[Selected text]
━━━
First, a reserve currency is just a currency that is held on reserve by central banks for liquidity, trading, and stability. The U.S. dollar is the dominant reserve currency but is just one of many. Central banks hold the dollar, but also the Yen, Euro, Pound, and other currencies.

Second, this is Saudi Arabia obtaining Yuan for Chinese purchases of oil, which it will then turn around and trade for dollars or whatever they feel like doing. But the strength of the dollar isn’t just the Petrodollar, it’s the US military and rule of law. It is faith in the American government. In China, the CCP absolutely does not give the slightest shit about your property rights, your ability to list your company on a stock exchange, or whatever other asinine things it drums up as being important to the Party. This alone without a doubt defeats any serious attempt of the Yuan to become on par with the Euro or Dollar. If China actually operates more like a democracy with human rights, property rights, and rule of law it could definitely rival $, €, £, and ¥. But until then that won’t happen. The Chinese people should be pissed at the parasitic CCP holding them back. But I digress.

Finally, the USD will not lose reserve currency status (again, as a currency held by central banks) because the U.S. economy is gigantic and intrinsically valuable. Even if all oil sales were denominated in Yuan or whatever, the USD would still be extremely powerful and held in reserve by central banks. In fact, it’s likely that the U.S. would stop experiencing trade deficits if it lost defacto domination of world market exchanges.

While I think Americans need to get used to a multi-polar economic world, these articles just create FUD where there is none. A much bigger problem is self-inflicted damage due to partisan politics versus an aging China.


What are your thoughts on Ray Dalio's thesis around changing world orders?

https://youtu.be/xguam0TKMw8


I think it's very interesting and it's been awhile since I've watched this. If I had to summarize, I think he's correct about overarching principles, but I think the examples and country comparisons are a little underwhelming. I'd also add that what he's describing about American debt is more of a general fiat currency problem and less of an America problem.


An insinuation in the opening para is that Foxconn is Chinese; it is Taiwanese.


It's a taiwanese company that is fully dependent on ccp, since they have factories all over china


I don't think many American's understand how problematic it will be if we lose the dollar oil market.
━━━
[Dataset content]
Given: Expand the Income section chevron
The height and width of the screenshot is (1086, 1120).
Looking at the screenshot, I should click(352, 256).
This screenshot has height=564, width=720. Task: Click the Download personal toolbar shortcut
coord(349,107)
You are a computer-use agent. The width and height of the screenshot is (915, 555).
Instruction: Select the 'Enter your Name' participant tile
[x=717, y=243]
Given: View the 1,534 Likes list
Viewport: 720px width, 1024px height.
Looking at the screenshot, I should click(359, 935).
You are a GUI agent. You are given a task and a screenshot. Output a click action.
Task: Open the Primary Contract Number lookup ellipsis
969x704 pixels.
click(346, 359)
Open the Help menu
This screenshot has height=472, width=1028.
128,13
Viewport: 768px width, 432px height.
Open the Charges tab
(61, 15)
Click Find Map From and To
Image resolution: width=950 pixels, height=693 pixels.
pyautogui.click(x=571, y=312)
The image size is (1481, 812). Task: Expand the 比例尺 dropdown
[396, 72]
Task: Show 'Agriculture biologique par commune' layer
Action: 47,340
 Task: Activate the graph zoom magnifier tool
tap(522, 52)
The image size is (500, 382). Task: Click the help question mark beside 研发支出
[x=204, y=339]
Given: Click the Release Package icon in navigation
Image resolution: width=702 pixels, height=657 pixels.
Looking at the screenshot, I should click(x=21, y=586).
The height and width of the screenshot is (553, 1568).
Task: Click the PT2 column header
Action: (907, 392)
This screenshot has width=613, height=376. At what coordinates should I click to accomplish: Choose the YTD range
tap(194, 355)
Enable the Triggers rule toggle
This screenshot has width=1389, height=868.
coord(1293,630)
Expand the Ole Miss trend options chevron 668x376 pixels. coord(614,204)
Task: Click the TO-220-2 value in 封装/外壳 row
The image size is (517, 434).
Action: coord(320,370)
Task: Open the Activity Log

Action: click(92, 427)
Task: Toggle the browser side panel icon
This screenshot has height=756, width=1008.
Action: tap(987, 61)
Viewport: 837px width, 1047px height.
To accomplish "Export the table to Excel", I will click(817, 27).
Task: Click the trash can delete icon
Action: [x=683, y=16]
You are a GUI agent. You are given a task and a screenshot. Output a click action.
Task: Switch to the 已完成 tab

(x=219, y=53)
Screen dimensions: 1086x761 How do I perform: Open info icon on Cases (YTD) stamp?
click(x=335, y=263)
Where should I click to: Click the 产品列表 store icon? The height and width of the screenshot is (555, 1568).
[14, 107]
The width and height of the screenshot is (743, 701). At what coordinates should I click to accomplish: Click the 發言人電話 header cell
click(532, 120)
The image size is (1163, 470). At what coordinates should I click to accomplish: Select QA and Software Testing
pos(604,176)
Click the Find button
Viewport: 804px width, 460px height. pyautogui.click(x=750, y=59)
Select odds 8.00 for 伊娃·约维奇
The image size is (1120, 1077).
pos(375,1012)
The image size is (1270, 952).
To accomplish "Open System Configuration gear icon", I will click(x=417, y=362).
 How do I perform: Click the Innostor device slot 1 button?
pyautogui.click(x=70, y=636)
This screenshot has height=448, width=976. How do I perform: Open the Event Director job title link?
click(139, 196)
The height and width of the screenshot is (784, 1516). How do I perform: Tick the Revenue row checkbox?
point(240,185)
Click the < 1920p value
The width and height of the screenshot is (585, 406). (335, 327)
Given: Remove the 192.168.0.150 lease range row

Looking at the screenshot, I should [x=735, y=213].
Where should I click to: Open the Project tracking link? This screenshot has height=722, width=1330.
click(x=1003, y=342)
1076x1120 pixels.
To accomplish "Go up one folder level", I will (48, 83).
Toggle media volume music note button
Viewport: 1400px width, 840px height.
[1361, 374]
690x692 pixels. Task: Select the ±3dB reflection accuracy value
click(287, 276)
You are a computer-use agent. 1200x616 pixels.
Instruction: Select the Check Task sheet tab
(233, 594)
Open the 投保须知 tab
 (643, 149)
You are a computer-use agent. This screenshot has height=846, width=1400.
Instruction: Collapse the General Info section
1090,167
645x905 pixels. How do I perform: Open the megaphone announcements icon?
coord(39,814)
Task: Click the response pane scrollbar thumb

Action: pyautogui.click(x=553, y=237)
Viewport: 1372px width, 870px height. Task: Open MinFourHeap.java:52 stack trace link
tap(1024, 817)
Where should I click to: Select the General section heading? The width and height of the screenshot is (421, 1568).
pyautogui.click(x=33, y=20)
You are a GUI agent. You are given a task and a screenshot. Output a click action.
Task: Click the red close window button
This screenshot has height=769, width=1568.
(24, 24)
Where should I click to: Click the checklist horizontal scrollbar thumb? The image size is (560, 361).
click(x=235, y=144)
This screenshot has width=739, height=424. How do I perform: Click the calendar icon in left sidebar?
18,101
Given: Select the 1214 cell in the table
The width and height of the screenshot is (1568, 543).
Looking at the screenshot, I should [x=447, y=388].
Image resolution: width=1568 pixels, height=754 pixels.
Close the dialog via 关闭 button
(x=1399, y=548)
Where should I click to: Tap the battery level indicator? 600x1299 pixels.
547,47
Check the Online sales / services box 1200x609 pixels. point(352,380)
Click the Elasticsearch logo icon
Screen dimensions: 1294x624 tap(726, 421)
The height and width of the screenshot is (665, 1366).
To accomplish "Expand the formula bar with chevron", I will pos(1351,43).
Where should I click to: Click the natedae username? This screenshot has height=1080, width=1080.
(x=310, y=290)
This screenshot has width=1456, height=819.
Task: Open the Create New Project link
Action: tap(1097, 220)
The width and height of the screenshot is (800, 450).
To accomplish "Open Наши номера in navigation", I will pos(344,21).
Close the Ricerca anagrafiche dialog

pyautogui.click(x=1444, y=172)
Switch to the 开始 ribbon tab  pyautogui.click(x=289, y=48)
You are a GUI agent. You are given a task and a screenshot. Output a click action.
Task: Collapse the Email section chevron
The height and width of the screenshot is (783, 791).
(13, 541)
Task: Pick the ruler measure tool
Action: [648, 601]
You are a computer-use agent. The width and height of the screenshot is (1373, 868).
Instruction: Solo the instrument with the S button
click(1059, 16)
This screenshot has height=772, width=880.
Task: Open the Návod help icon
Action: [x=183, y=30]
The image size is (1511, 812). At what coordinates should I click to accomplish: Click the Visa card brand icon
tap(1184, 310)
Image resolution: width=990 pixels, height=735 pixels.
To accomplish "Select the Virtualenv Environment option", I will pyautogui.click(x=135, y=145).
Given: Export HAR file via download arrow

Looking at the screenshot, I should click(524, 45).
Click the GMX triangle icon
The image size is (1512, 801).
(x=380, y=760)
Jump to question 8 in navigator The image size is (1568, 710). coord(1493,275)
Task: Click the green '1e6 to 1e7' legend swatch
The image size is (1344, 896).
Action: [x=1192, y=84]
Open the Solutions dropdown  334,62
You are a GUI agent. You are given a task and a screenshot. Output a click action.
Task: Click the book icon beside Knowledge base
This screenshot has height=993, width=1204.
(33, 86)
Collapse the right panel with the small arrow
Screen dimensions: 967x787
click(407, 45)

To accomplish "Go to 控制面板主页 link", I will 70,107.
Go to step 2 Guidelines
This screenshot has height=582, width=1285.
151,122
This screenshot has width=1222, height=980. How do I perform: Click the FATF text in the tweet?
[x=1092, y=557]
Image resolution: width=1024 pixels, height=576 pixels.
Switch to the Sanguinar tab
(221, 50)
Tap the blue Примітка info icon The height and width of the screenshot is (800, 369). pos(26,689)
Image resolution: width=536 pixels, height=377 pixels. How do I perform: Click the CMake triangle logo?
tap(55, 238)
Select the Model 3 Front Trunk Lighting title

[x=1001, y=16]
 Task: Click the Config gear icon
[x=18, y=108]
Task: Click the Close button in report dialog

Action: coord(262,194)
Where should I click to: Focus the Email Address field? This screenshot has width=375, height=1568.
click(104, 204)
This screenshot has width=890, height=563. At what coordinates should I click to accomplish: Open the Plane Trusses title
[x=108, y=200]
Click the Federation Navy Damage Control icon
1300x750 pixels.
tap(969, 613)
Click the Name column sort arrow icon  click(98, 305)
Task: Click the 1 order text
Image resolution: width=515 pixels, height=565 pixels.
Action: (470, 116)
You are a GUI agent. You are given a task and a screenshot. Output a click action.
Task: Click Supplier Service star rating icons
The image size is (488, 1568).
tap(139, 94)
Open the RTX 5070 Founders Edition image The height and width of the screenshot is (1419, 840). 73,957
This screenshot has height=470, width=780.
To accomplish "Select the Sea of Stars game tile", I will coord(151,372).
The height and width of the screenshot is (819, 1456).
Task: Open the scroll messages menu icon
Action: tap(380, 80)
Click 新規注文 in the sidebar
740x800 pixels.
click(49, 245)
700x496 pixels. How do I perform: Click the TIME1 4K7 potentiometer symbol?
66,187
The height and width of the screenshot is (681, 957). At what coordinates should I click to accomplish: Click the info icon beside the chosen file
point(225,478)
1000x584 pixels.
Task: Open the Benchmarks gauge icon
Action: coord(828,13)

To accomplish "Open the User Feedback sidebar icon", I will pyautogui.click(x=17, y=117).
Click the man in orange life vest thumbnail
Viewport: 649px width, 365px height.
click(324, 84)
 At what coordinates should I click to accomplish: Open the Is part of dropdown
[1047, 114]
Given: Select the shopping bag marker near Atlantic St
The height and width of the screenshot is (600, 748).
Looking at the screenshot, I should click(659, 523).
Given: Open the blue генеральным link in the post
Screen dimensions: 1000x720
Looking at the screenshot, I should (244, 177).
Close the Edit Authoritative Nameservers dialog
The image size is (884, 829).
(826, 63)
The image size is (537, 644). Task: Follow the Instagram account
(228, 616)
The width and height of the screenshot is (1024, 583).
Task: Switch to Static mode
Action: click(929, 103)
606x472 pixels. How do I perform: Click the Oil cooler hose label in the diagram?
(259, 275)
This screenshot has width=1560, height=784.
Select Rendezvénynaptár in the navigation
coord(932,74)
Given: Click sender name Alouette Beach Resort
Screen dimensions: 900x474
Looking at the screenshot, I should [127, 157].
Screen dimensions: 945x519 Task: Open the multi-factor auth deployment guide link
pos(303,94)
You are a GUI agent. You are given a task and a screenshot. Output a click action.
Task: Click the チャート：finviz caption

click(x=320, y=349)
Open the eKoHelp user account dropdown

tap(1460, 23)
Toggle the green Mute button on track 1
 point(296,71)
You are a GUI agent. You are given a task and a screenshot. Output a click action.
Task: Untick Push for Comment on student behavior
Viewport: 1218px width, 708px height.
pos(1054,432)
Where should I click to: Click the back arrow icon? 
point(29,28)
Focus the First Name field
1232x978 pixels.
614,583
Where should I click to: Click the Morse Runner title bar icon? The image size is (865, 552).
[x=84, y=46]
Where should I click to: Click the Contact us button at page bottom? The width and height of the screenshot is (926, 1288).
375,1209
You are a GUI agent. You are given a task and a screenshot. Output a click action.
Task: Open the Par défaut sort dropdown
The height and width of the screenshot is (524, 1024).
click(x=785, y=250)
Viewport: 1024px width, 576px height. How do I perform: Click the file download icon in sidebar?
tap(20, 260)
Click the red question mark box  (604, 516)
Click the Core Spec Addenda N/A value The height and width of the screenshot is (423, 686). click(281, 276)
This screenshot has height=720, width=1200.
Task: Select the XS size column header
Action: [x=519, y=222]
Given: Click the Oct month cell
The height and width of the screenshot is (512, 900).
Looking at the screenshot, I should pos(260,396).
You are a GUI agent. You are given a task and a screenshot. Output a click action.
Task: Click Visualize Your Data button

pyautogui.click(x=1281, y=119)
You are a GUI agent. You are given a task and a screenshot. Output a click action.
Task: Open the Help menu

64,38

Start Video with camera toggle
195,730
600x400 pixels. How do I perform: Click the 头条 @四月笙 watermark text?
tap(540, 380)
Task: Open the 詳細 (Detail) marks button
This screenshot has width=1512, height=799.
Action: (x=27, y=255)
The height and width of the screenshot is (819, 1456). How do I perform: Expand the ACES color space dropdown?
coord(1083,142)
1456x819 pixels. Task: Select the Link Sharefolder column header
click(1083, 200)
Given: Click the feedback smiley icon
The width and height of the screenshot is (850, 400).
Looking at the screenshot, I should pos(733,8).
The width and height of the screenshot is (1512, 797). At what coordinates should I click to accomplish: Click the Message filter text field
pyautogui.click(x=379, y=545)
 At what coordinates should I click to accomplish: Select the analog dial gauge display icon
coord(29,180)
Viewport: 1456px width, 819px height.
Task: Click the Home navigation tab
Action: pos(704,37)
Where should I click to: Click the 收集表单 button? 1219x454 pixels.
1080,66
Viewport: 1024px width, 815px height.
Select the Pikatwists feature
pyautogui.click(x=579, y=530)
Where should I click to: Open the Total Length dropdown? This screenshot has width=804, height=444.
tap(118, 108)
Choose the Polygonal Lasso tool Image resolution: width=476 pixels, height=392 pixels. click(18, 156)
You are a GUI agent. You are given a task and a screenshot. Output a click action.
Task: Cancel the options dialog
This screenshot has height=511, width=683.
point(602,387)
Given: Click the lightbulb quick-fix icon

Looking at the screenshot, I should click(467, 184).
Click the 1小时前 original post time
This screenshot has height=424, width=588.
━━━
[Things to do]
A. Which currencies does the reserve currency discussion say central banks hold besides the dollar?
B. Please reproduce the lines of the records verbatim, beginning with the line containing "Go to step 2 Guidelines" and continuing through the line containing "[x=18, y=108]".

[Per-task answers]
A. The Yen, Euro, Pound, and other currencies.

B.
Go to step 2 Guidelines
This screenshot has height=582, width=1285.
151,122
This screenshot has width=1222, height=980. How do I perform: Click the FATF text in the tweet?
[x=1092, y=557]
Image resolution: width=1024 pixels, height=576 pixels.
Switch to the Sanguinar tab
(221, 50)
Tap the blue Примітка info icon The height and width of the screenshot is (800, 369). pos(26,689)
Image resolution: width=536 pixels, height=377 pixels. How do I perform: Click the CMake triangle logo?
tap(55, 238)
Select the Model 3 Front Trunk Lighting title

[x=1001, y=16]
 Task: Click the Config gear icon
[x=18, y=108]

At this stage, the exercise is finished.